AI Forensics: Thousands of men in Telegram groups trading nonconsensual images, spyware and doxing

The findings
It has been reported that researchers at the algorithmic auditing nonprofit AI Forensics analyzed nearly 2.8 million messages across 16 Italian and Spanish Telegram communities and found more than 24,000 members posting 82,723 images, videos and audio files over six weeks. The research, summarized in Wired, flags a sprawling underground marketplace where abusive content and services circulate openly — from manipulated intimate photos to paid “spy” tools. These are not fringe chats. They are large, active communities with real victims.
What they're sharing
The content cataloged runs from nonconsensual intimate images and “nudifying” services to folders sellers allegedly claim include child sexual abuse material, incest and rape. It’s grim. And personal. Silvia Semenzin of AI Forensics warns the majority of victims are ordinary women — often people the perpetrators know — who sometimes don’t even know their pictures have been shared or altered. Who gets hurt most? Friends, partners, exes. The emotional punch here: this is privacy invasion that quickly becomes violence.
Hacking, spyware and doxing on offer
Researchers counted more than 18,000 references to spying or spy-related services. Posts promising “professional hacking on commission” allegedly advertise access to phone galleries, anonymous social-media account takeovers and doxing victims by sharing profile links and phone numbers. Buyers ask for bots that can extract private photos. It reads like a how-to for digital stalking. Easy to acquire, easy to weaponize — and, the report suggests, often used against people in the perpetrators’ own circles.

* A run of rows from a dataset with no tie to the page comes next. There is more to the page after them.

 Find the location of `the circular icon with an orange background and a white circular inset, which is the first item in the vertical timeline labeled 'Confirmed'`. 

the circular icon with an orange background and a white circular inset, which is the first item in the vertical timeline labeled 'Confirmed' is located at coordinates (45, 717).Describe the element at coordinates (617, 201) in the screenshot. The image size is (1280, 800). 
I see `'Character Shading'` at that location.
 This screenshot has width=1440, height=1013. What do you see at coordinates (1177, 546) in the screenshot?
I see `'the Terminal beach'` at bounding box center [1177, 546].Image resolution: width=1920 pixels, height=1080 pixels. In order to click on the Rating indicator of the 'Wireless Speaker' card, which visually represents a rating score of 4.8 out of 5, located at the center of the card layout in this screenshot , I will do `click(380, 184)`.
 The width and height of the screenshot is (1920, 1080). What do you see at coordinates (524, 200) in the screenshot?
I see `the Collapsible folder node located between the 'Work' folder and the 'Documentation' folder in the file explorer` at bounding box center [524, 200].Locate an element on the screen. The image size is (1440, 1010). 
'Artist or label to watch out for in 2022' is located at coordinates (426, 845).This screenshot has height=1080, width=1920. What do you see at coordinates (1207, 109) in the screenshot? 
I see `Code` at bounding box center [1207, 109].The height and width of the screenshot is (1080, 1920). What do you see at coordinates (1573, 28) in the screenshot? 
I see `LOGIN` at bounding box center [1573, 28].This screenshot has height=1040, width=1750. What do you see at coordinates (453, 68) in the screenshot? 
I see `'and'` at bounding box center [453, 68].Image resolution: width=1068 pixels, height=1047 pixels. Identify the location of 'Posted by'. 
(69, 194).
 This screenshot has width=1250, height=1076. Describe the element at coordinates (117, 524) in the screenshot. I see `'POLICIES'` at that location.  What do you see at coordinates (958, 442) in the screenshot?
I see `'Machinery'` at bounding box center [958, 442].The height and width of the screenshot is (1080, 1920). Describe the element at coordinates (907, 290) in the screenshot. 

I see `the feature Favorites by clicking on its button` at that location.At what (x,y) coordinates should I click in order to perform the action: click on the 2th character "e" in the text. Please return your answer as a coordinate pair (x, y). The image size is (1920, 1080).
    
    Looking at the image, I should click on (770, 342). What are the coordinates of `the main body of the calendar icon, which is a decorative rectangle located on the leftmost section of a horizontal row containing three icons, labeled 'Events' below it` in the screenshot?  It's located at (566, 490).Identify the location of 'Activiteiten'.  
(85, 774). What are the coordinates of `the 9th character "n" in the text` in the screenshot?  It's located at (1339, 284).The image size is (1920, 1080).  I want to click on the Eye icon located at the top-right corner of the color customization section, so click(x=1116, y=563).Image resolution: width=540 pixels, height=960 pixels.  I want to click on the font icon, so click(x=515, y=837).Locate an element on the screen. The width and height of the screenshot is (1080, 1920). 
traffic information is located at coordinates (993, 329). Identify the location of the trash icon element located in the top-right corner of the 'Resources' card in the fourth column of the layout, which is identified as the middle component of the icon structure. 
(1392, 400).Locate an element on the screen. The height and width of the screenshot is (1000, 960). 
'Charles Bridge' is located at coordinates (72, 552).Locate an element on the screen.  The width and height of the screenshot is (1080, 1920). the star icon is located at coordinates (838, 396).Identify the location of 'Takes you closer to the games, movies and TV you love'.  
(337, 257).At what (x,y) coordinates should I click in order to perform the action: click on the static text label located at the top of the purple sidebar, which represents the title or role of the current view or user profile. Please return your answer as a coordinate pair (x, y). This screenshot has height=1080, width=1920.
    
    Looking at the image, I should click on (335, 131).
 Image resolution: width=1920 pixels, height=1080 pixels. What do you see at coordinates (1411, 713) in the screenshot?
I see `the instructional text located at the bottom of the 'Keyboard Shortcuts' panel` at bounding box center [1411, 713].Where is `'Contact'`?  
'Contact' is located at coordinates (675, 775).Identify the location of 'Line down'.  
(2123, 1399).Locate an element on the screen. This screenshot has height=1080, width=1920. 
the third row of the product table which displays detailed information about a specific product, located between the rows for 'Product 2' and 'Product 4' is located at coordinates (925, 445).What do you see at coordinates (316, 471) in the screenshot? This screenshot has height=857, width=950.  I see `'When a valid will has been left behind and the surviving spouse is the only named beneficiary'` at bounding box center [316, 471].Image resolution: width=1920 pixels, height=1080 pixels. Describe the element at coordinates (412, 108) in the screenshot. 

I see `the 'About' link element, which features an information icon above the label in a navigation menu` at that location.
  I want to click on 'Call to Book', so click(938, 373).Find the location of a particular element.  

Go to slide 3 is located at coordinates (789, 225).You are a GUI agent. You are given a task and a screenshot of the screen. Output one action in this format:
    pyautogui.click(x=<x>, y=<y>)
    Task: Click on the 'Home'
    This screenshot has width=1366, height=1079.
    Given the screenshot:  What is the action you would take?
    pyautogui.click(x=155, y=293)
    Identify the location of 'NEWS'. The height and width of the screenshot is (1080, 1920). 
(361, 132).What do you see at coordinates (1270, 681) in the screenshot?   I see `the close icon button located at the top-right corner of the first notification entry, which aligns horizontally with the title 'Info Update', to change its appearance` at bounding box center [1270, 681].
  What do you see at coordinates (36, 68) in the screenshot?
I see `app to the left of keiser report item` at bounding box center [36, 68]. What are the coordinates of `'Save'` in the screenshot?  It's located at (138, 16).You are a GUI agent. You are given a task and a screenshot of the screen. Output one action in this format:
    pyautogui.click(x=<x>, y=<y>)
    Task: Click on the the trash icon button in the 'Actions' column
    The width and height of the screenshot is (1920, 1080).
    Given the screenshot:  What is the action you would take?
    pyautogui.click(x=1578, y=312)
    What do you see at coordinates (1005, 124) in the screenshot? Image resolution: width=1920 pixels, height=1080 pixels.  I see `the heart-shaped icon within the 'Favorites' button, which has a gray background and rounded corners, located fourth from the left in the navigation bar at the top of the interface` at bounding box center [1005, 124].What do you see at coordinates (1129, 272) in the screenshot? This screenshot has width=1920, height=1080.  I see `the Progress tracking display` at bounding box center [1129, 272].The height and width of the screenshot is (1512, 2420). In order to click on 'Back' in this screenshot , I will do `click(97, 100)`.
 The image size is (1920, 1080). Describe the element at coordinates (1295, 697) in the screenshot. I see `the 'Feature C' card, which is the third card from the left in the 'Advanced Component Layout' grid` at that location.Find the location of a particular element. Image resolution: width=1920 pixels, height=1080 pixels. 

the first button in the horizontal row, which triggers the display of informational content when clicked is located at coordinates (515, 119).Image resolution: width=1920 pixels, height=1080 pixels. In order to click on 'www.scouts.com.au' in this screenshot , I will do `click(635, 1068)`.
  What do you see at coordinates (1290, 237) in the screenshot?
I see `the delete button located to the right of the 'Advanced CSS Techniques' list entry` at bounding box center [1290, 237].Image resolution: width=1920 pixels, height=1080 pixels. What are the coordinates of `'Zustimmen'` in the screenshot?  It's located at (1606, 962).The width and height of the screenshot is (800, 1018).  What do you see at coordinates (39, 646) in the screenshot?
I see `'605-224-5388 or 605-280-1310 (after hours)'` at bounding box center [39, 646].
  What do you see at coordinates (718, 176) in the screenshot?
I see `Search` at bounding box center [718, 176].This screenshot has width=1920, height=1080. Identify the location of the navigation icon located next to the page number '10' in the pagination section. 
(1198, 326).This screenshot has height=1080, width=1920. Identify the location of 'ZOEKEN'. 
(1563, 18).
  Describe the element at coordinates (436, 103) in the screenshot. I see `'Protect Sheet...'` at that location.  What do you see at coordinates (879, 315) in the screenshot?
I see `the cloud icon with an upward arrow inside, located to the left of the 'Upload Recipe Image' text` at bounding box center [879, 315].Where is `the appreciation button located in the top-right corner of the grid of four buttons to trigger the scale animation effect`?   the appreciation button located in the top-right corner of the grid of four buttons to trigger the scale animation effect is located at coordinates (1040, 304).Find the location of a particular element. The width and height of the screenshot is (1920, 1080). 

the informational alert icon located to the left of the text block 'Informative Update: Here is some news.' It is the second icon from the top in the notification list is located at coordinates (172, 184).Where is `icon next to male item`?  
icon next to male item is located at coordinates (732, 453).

Platform pushback and a regulatory tug-of-war
Telegram says it removes “millions” of items daily using custom AI tools and points to policies banning nonconsensual imagery, doxing and illegal sales. Meanwhile, Pavel Durov is publicly fighting state blocks and quietly defending a platform long accused of harboring extremist and criminal content; he is also under criminal investigation in France for alleged activity on the app. AI Forensics argues Telegram should be classed as a “very large online platform” under EU online-safety rules to force stricter oversight. Free-speech rhetoric meets real-world harm — and the question now is whether regulators will step in before more lives are upended.